Carbon For Water Program Donates LifeStraw Filters to Rural Kenyans

April 28, 2011
Program sponsor Vestergaard Frandsen will be reimbursed with carbon credits

Close to one million LifeStraw Family water filters will be donated and installed in households in the Western Province of Kenya beginning on this week. The province-wide, door-to-door free distribution program will last five weeks and will reach about 90% of all homes without access to safe municipal water sources. It will provide at least ten years worth of safe drinking water for Kenyan residents and do so without any cost to local residents, governmental agencies or donor groups.

Vestergaard Frandsen fully funded the Carbon For Water program, which will be reimbursed with carbon financing. This unique funding model gives companies in developed countries potential revenue, in the form of carbon credits, for sponsoring programs that reduce greenhouse gas emissions in developing countries. Carbon credits can then be sold to carbon credit buyers that want to reduce their carbon footprint or improve their environmental stewardship. The revenue generated will largely be reinvested into the project to make it sustainable for at least ten years.
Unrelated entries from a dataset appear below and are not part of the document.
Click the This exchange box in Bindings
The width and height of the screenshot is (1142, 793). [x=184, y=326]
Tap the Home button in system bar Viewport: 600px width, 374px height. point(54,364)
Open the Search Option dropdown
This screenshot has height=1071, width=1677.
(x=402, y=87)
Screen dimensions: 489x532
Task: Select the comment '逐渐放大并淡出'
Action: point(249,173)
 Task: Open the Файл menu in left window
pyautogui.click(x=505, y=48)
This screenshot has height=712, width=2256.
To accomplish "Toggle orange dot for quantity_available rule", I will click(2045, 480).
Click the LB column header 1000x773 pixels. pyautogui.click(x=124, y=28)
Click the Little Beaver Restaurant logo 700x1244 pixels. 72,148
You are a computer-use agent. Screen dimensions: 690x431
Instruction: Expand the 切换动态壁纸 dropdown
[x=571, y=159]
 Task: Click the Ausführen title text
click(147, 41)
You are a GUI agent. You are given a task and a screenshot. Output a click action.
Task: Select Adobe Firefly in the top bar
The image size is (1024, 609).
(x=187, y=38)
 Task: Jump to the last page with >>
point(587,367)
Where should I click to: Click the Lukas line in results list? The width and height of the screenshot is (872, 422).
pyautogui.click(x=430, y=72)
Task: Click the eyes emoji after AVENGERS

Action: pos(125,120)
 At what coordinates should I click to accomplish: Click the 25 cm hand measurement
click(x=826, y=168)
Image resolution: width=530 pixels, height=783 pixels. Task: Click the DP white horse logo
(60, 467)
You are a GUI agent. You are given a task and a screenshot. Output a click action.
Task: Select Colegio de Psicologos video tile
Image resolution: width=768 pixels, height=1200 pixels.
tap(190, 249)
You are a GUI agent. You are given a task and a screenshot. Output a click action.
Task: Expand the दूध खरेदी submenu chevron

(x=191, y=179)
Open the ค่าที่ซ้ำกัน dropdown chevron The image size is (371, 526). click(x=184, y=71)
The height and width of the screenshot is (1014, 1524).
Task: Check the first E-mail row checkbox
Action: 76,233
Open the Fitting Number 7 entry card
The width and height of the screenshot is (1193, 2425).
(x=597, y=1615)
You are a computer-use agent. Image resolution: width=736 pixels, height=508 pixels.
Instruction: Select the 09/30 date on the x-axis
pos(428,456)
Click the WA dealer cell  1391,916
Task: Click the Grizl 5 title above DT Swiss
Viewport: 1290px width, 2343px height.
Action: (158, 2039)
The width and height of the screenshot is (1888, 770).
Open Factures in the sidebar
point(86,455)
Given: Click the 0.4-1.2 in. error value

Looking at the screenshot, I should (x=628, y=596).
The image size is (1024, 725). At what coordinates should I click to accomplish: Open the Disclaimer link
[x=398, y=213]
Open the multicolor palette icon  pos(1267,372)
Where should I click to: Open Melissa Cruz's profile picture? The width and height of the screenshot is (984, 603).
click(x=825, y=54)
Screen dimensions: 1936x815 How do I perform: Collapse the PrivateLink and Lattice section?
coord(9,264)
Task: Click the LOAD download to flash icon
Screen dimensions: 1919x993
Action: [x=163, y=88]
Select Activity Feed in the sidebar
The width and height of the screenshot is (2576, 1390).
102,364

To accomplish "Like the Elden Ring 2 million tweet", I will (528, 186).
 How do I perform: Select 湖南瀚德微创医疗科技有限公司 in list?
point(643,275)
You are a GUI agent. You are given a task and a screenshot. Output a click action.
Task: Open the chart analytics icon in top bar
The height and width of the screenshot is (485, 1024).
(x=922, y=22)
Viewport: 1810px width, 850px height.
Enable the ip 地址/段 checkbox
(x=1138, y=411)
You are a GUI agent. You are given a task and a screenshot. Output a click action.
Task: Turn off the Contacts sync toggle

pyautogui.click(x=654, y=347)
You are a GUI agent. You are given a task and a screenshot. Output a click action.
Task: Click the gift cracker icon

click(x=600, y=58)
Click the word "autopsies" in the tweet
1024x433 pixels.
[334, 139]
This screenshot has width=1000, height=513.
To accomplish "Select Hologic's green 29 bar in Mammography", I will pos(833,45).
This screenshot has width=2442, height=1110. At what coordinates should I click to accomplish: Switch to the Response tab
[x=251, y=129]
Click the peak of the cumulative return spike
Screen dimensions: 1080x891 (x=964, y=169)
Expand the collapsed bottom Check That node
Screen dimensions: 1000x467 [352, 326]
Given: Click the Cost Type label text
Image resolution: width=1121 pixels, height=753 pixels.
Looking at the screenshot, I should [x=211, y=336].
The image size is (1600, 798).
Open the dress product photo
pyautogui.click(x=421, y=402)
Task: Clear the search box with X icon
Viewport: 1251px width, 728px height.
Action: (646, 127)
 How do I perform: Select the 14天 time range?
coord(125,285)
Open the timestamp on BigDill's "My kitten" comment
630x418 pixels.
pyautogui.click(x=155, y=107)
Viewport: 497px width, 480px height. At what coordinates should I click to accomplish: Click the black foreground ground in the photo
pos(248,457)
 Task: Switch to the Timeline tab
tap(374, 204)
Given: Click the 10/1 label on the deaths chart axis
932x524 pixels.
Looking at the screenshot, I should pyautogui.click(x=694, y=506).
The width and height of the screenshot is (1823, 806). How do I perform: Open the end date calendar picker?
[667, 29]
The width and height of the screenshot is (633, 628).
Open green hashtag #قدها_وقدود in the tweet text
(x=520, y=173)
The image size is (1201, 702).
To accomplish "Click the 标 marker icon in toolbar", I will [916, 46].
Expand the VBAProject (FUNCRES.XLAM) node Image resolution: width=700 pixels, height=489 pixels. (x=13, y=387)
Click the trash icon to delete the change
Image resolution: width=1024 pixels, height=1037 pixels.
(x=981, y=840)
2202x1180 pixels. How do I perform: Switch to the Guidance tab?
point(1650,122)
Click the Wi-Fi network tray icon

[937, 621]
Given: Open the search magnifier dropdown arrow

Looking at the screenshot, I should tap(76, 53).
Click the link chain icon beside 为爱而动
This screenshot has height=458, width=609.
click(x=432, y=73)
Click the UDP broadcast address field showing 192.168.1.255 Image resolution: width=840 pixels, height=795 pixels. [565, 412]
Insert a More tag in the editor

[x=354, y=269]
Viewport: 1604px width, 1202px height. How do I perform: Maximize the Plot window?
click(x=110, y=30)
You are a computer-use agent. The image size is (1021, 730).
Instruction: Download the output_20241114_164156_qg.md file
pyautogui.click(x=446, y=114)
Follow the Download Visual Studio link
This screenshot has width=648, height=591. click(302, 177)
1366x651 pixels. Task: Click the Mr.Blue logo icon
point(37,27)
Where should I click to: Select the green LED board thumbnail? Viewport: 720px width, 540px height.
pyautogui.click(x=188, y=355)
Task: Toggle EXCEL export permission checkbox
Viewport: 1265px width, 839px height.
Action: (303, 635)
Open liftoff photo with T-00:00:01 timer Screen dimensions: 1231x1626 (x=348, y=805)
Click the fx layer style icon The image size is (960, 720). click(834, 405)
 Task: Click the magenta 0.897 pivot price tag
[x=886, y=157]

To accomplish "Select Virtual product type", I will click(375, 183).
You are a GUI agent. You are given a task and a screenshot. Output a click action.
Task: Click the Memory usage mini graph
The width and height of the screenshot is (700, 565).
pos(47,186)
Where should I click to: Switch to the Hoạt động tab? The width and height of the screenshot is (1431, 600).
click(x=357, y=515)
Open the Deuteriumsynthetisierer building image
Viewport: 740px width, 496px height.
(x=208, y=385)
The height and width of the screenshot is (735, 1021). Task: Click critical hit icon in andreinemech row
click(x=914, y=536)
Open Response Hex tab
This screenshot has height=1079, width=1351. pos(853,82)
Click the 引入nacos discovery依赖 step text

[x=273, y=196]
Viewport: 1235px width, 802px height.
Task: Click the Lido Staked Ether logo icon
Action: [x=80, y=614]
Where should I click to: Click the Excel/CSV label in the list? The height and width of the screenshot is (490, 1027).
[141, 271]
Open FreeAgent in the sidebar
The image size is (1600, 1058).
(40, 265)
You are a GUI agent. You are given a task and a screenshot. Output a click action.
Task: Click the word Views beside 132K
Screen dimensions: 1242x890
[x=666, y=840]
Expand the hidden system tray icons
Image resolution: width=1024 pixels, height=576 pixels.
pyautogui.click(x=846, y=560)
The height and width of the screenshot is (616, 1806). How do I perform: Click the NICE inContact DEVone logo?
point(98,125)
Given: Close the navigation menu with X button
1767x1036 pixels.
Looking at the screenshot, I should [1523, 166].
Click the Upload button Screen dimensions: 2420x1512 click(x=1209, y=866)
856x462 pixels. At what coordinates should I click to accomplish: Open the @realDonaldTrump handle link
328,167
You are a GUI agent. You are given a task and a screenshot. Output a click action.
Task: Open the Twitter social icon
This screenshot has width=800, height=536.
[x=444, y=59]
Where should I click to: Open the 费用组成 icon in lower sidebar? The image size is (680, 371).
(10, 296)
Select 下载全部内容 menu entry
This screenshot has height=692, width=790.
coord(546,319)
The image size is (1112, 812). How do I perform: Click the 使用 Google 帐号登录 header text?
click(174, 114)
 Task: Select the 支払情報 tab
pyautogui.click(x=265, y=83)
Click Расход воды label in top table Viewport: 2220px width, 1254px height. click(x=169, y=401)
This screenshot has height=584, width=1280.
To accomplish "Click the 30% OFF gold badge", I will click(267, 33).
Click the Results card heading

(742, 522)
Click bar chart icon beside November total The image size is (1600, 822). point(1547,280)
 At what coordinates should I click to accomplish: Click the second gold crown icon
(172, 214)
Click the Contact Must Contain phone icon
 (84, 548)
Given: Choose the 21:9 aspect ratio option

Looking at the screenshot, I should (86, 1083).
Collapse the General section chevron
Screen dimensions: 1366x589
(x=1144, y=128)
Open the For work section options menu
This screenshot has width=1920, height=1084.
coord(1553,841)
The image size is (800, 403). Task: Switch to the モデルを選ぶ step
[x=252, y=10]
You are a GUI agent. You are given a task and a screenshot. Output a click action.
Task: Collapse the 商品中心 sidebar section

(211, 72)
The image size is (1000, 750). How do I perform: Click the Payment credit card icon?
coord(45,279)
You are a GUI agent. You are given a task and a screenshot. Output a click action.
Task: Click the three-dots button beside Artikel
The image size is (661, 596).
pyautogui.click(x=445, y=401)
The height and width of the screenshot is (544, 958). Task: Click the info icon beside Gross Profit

Each LifeStraw Family water filter delivers at least 18,000 liters of U.S. Environmental Protection Agency-quality drinking water, enough to supply a family of four with safe drinking water for at least three years. Kenyans who receive them will no longer have to treat water by boiling it using wood fuel, which generates greenhouse gasses. This behavioral change is expected to produce more than two million tons of carbon emission reductions annually.

Vestergaard Frandsen is making the initial investment of more than $25 million needed to launch the program. The Carbon For Water program holds the potential for long-term sustainability of a point-of-use water purifiers program. The program will be coordinated in partnership with the Kenyan Ministry of Public Health and Sanitation.

As the supplier of the water filters, Vestergaard Frandsen will earn the carbon credits. Since the company only gets paid for the performance of the water filters in reducing emissions, it has a strong incentive to invest the revenue it earns back into the program – to maintain and replenish the LifeStraw Family water filters and to educate residents on proper and consistent usage.

Vestergaard Frandsen has received ongoing collaborative support for the Carbon For Water Program from the United Nations Development Programme. In February, after a rigorous validation process, the program was approved as a voluntary project under the prestigious Gold Standard certification scheme.

Once the program is operational, monitoring by an accredited independent auditing agency will take place every six months. The auditor will verify that the emission reductions are accurate, and carbon credits will only be issued after each verification.